Finalmente ho potuto vedere dal vivo il calcio di Sarri, il suo gioco definito profetico e geniale mi intrigava e incuriosiva, volevo assistervi. Beh, posso dire in tutta franchezza che l’ho trovato noioso, meccanico, ragionieristico, disumano, privo di creatività e pieno di mediocrità da impiegato di banca (senza offesa per nessun lavoratore bancario). Sarri va in giro in tuta come un insegnante di educazione fisica, dispone i giocatori come birilli, ma in tempi di populismo e demagogia questo è esaltato come una forma di moralità superiore, invece andrebbe visto per quello che è, una forma di sciatterìa di un fanatico che si crede più importante dei giocatori, che usa come ingranaggi di una macchinetta ripetitiva, la cui forza è solo data dalla velocità di esecuzione e dalla vena di Insigne e Mertens. In lui c’è qualcosa di metapolitico, iconico, che trasmette dagli occhiali retrò alle sigarette, fino allo sguardo, mette insieme il rancoroso nostalgico di sinistra deluso dalla sinistra ufficiale con il populista di destra, un miscuglio vittimistico condensato dal fatto che da anni piange di non avere una rosa all’altezza di Juve, Inter e Milan, un piagnisteo senza senso quando ha giocatori, riserve e titolari, di prim’ordine.
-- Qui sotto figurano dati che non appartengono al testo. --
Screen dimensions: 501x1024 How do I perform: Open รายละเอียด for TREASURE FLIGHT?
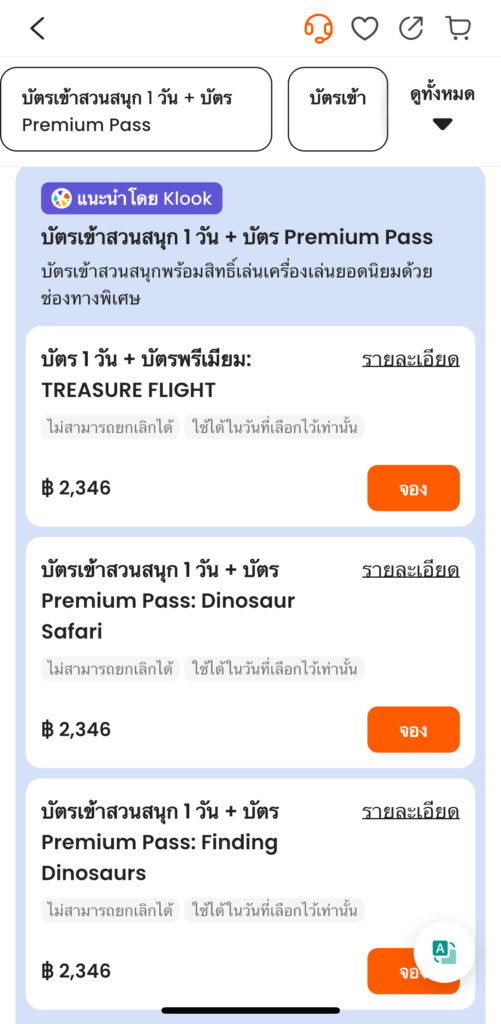411,360
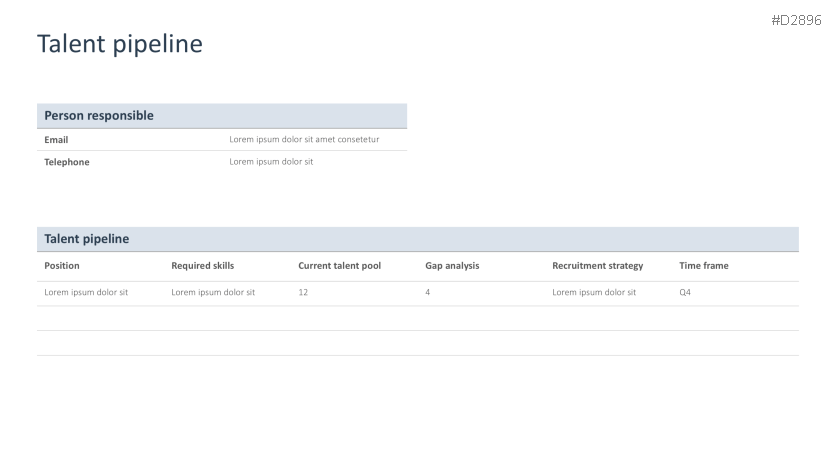Screen dimensions: 836x470
Task: Select the gap analysis value 4
Action: coord(428,293)
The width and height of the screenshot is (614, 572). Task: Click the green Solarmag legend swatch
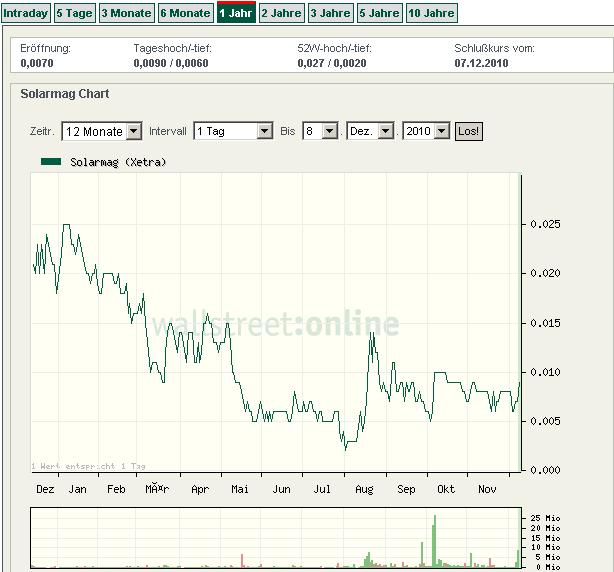[51, 161]
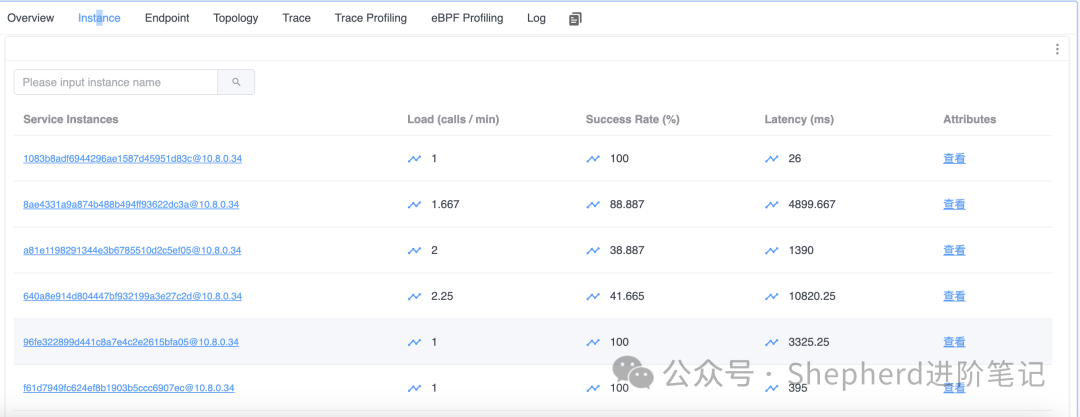Image resolution: width=1080 pixels, height=417 pixels.
Task: Click Success Rate trend icon for 1083b8adf
Action: 593,158
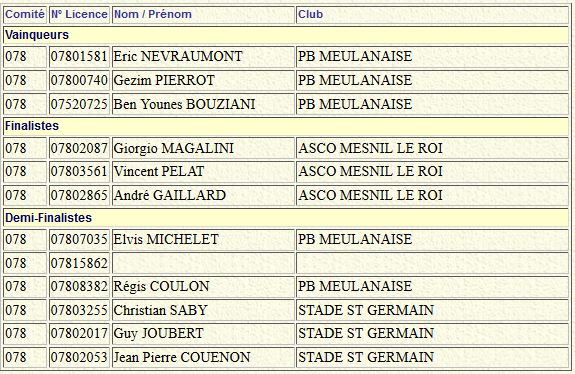Image resolution: width=575 pixels, height=374 pixels.
Task: Click ASCO MESNIL LE ROI for Vincent PELAT
Action: pos(370,171)
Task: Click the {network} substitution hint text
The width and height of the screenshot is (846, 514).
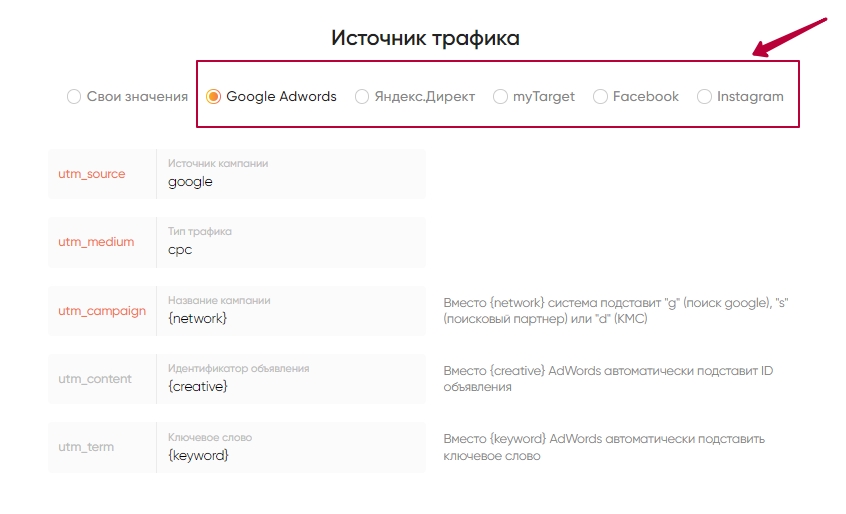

E’ talmente provinciale da considerare le coppe europee come un fastidioso orpello e poi è maleducato, ancora ieri ha insultato una giornalista in un modo vigliacco. Quindi lo devo dire, lo ammetto, sono colpevole, perchè la mia posizione è minoritaria, ma Sarri mi è antipatico, ma giuro che non ho pregiudizi, se davvero ieri sera a San Siro avessi visto qualcosa di eccezionale lo avrei ammesso, lo avrei riconosciuto, invece ho visto un calcetto monotono e ossessivo, fatto di gabbie e privo di orizzonti, degno di un falso profeta, di un eterno secondo.